Go through the records below and copy out every line that contains the word "pixels".
-- Start EXTRACTED ENTRIES --
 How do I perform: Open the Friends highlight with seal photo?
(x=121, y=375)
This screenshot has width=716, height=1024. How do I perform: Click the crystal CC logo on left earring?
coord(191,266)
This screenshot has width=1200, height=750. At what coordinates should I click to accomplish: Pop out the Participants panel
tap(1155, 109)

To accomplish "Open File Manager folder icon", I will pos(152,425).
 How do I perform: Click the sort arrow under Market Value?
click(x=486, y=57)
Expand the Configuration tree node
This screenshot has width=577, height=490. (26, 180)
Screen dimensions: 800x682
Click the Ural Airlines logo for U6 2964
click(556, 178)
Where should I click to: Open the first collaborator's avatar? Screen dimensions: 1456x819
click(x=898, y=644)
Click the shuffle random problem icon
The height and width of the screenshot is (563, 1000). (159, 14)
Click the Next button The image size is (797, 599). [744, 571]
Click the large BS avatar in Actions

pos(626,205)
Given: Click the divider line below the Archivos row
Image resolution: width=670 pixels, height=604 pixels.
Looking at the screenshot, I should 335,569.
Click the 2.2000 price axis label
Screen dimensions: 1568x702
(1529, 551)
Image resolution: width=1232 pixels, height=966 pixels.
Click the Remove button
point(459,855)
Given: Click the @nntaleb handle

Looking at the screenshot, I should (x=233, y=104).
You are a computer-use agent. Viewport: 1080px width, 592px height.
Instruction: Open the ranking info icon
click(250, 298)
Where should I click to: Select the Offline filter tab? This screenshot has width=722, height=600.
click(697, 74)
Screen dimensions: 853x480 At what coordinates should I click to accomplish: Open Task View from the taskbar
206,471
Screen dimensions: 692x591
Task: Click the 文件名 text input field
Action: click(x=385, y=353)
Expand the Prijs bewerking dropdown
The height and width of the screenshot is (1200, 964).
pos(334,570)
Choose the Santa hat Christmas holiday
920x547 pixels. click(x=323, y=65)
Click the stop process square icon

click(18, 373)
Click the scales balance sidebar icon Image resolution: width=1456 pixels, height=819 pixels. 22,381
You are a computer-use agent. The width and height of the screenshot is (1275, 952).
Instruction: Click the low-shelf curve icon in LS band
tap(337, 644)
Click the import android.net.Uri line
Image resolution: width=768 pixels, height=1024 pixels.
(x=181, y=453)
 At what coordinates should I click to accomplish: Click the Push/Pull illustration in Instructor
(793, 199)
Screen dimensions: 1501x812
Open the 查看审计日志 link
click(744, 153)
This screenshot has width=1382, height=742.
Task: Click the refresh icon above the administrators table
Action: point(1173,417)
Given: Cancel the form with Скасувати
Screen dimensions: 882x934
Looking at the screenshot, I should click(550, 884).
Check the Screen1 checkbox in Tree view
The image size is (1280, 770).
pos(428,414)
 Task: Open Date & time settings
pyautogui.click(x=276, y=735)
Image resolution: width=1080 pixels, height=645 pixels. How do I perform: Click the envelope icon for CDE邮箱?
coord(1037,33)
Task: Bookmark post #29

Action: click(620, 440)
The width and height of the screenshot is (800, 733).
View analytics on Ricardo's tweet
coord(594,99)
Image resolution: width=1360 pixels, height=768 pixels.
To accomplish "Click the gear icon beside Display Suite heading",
-- End EXTRACTED ENTRIES --
**ANSWER TO THE PROBLEM:**
Image resolution: width=670 pixels, height=604 pixels.
Image resolution: width=1232 pixels, height=966 pixels.
920x547 pixels. click(x=323, y=65)
Click the scales balance sidebar icon Image resolution: width=1456 pixels, height=819 pixels. 22,381
Image resolution: width=768 pixels, height=1024 pixels.
Image resolution: width=1080 pixels, height=645 pixels. How do I perform: Click the envelope icon for CDE邮箱?
Image resolution: width=1360 pixels, height=768 pixels.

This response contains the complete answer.